Tout ceci est éminemment conforme aux grandes associations dites artèles, qu’on rencontre fréquemment en Sibérie et dans la Russie septentrionale. On dit que les mœurs y laissent à désirer ; je crois le contraire, les femmes de ces convoyeurs étant fort respectées, ils punissent de mort l’adultère, sont très robustes, travailleurs et gais, se rangent respectueusement au passage de tout mandarin ou personnage officiel, et jouissent, intermédiaires indispensables de tout le commerce intérieur de la Corée, d’une réputation de haute probité. Aussi, plus j’avance dans le pays, plus je me prends à aimer ce peuple si courageux, si industrieux, si honnête, en même temps doué de toutes les vertus familiales. En passant par Sol-pay-ky, Pou-tché-dangy, Tol-ki, Yetchon, Tol-ouen, Kain-mal et Ko-tchi, on rencontre parfois, à l’entrée des petites villes, un mât d’une dizaine de mètres surmonté d’un énorme dragon en bois bizarrement colorié, qui de loin semble voler dans les airs. Pour empêcher le vent de l’abattre, quatre cordes, partant du sommet du mât, sont fixées au sol, où elles forment des angles égaux. Les habitants érigent eux-mêmes ce singulier trophée à l’entrée de leur cité quand ils ont l’honneur d’avoir parmi leurs concitoyens un lettré de première classe. Les gens du peuple ont une telle confiance dans les lumières de ceux qui ont passé leurs examens, que j’ai vu, au cours d’une discussion en plein champ, des Coréens prendre pour arbitre de leurs différends un simple lettré et se soumettre à son jugement. Ceci montre en quelle haute estime l’instruction est tenue en Corée, où presque tout le monde sait écrire, et quels rapides progrès fera ce peuple lorsqu’il sera au courant de nos sciences européennes. Nous pénétrons dans la vallée de Haing-tong, nous dirigeant vers Han-king-kepy.

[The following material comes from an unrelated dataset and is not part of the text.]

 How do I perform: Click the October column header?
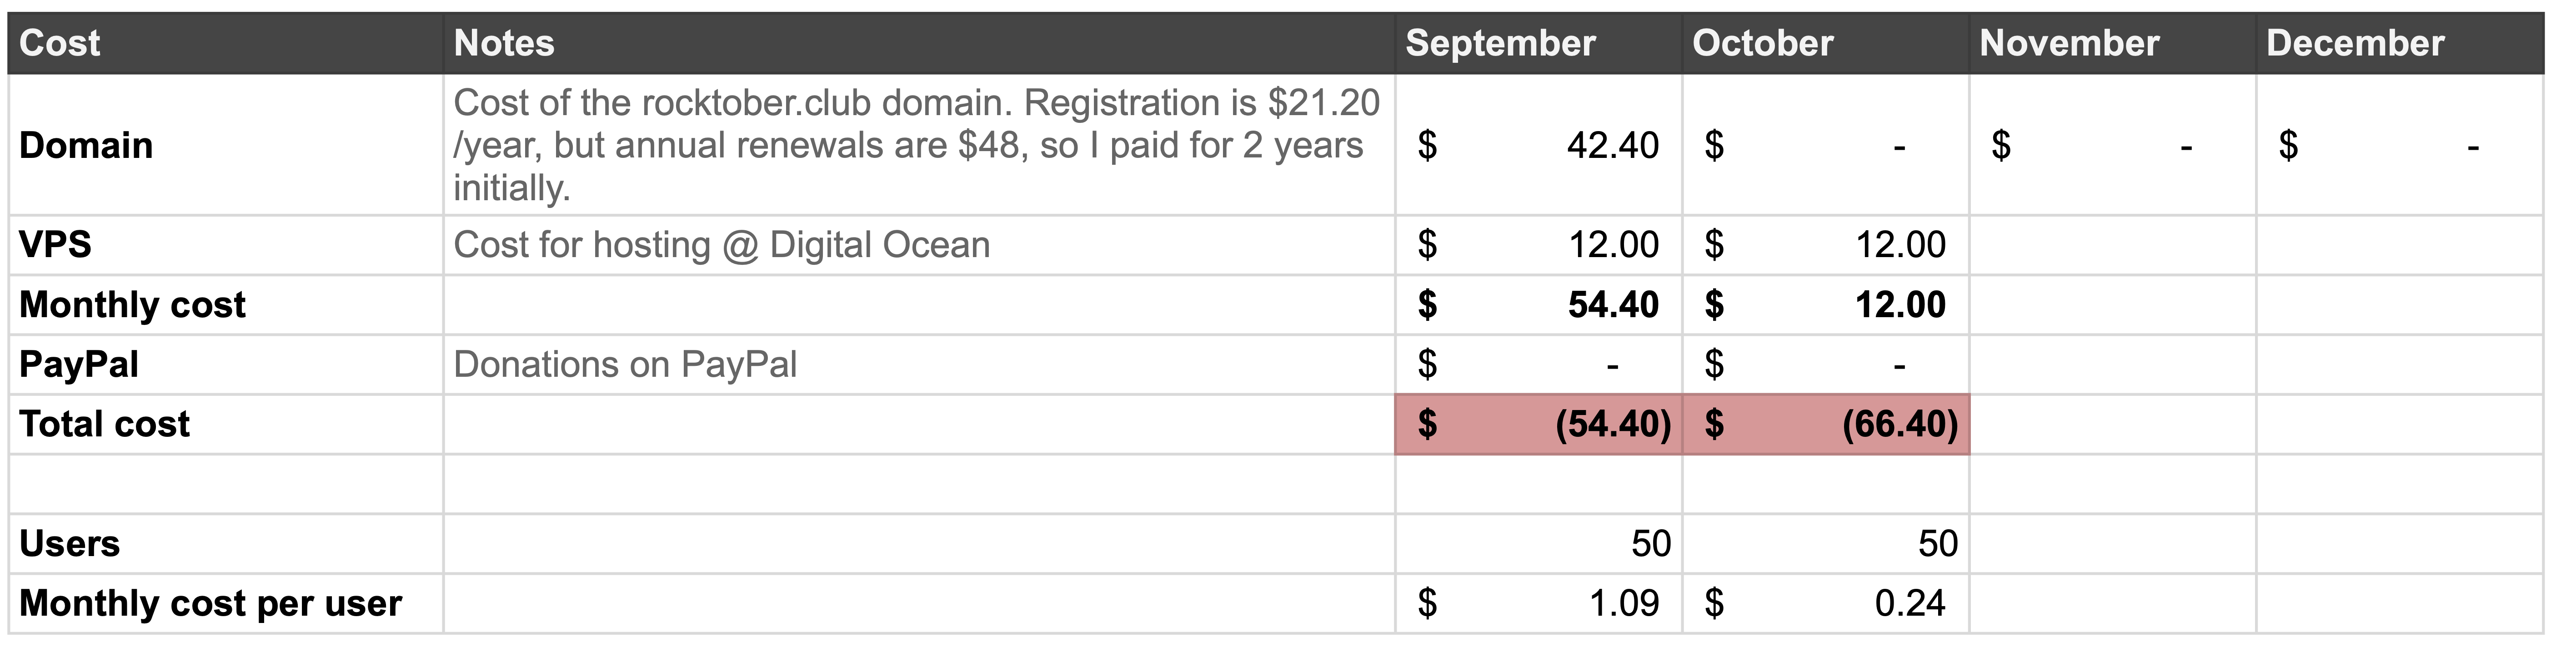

Souvent dans les villages mon regard est arrêté par une perche à laquelle est suspendu un énorme panier d’osier, de 3 mètres de long, de la forme d’un cigare ; au milieu est une ouverture dans laquelle les poules viennent chercher un refuge contre les nombreux renards que n’effrayent nullement la superbe queue de plus d’un mètre du coq coréen, ni les deux énormes disques blancs qui, comme des pains à cacheter, entourent les yeux des poules et leur donnent un air de famille avec leurs sœurs cochinchinoises. La chair exquise de ces volailles a remplacé souvent pour moi la viande de boucherie, et leurs œufs ont complété maintes fois l’ordinaire de mes repas.

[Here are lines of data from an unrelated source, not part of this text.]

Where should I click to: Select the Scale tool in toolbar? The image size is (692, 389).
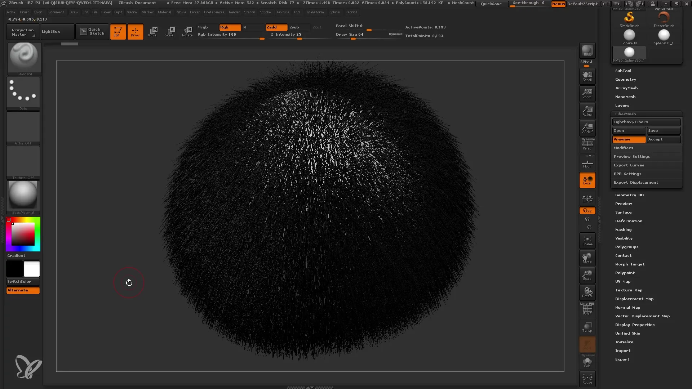coord(170,31)
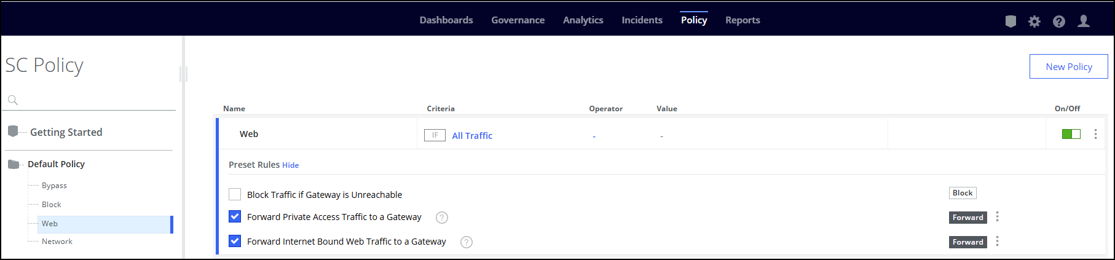Open the user profile icon
This screenshot has width=1115, height=260.
click(1084, 22)
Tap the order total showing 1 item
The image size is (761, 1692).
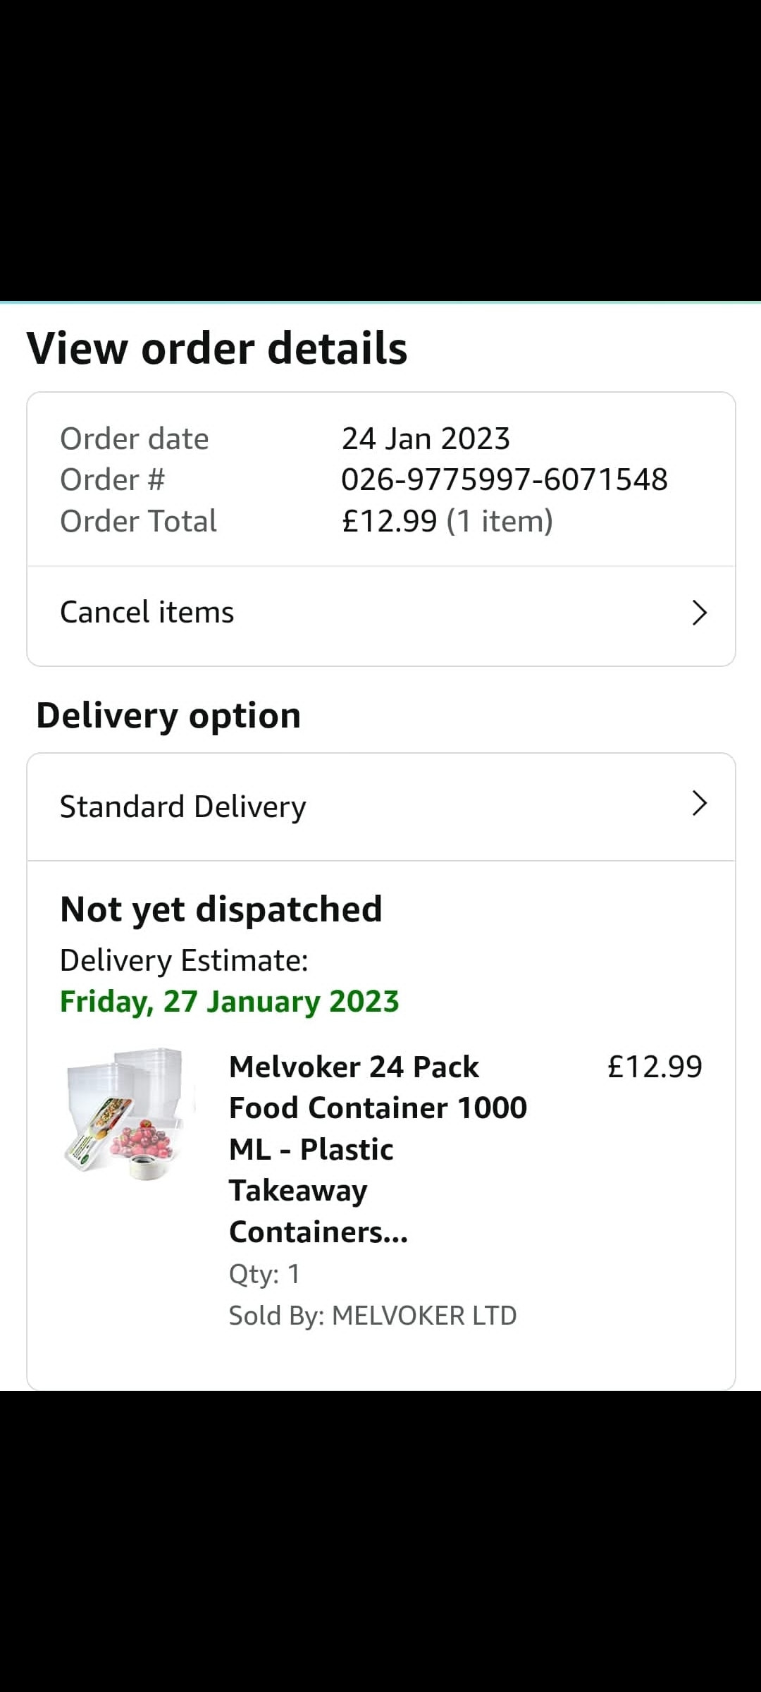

La route qui doit nous conduire à Taïkou est encore bien longue : craignant donc d’abuser de la patience du lecteur, nous allons en faire une partie à vol d’oiseau, et cela se trouvera d’autant mieux qu’il va nous falloir franchir non seulement le Nak-tong-kang, mais quelques-uns de ses affluents, dont les noms, du reste, sont presque aussi inconnus que ceux des localités par où nous allons passer.